> **Interface element records**
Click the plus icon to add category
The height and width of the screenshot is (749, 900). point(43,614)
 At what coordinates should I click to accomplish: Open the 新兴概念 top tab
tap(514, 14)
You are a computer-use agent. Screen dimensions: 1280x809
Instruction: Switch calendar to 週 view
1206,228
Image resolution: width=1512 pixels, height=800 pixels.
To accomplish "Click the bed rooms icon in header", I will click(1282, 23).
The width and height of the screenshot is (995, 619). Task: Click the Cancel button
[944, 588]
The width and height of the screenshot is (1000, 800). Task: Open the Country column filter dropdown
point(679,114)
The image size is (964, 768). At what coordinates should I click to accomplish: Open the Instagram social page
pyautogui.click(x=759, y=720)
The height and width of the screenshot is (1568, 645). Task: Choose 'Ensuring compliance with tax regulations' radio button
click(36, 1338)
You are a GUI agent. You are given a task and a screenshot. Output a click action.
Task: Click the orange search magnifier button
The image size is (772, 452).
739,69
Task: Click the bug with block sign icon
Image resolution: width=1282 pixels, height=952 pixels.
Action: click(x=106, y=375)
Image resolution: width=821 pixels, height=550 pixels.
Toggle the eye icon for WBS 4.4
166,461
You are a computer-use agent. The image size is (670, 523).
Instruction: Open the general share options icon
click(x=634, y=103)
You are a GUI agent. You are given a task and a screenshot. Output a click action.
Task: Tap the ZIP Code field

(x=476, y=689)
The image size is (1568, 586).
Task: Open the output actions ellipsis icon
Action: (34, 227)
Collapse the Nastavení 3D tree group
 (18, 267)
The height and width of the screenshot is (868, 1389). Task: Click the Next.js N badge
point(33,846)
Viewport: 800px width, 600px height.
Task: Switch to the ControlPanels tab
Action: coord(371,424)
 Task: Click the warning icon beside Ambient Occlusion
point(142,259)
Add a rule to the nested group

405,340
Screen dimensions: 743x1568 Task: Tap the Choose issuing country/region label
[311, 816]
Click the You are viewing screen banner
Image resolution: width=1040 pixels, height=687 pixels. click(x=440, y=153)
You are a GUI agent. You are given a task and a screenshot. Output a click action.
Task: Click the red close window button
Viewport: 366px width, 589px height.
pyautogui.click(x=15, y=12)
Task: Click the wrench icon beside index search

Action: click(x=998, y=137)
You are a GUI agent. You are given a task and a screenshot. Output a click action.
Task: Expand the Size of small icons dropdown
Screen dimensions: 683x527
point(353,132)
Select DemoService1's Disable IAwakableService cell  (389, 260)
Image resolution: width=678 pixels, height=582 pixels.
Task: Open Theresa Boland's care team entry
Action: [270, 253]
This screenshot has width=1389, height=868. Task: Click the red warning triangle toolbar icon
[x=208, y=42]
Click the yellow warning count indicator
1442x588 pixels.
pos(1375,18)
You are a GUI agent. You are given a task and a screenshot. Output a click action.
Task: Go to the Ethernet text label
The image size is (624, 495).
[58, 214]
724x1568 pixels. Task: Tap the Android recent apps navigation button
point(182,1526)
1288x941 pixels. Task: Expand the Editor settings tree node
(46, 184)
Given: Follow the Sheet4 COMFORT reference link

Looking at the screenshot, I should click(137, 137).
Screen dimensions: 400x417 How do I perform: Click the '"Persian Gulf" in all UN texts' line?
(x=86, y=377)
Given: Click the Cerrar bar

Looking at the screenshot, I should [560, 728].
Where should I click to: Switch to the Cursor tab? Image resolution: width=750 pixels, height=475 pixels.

> **SHORT TASK**
Extract every line of the records above that contains the string "accomplish", matching uppercase and lowercase letters exactly.

> **THE OUTPUT**
 At what coordinates should I click to accomplish: Open the 新兴概念 top tab
To accomplish "Click the bed rooms icon in header", I will click(1282, 23).
The image size is (964, 768). At what coordinates should I click to accomplish: Open the Instagram social page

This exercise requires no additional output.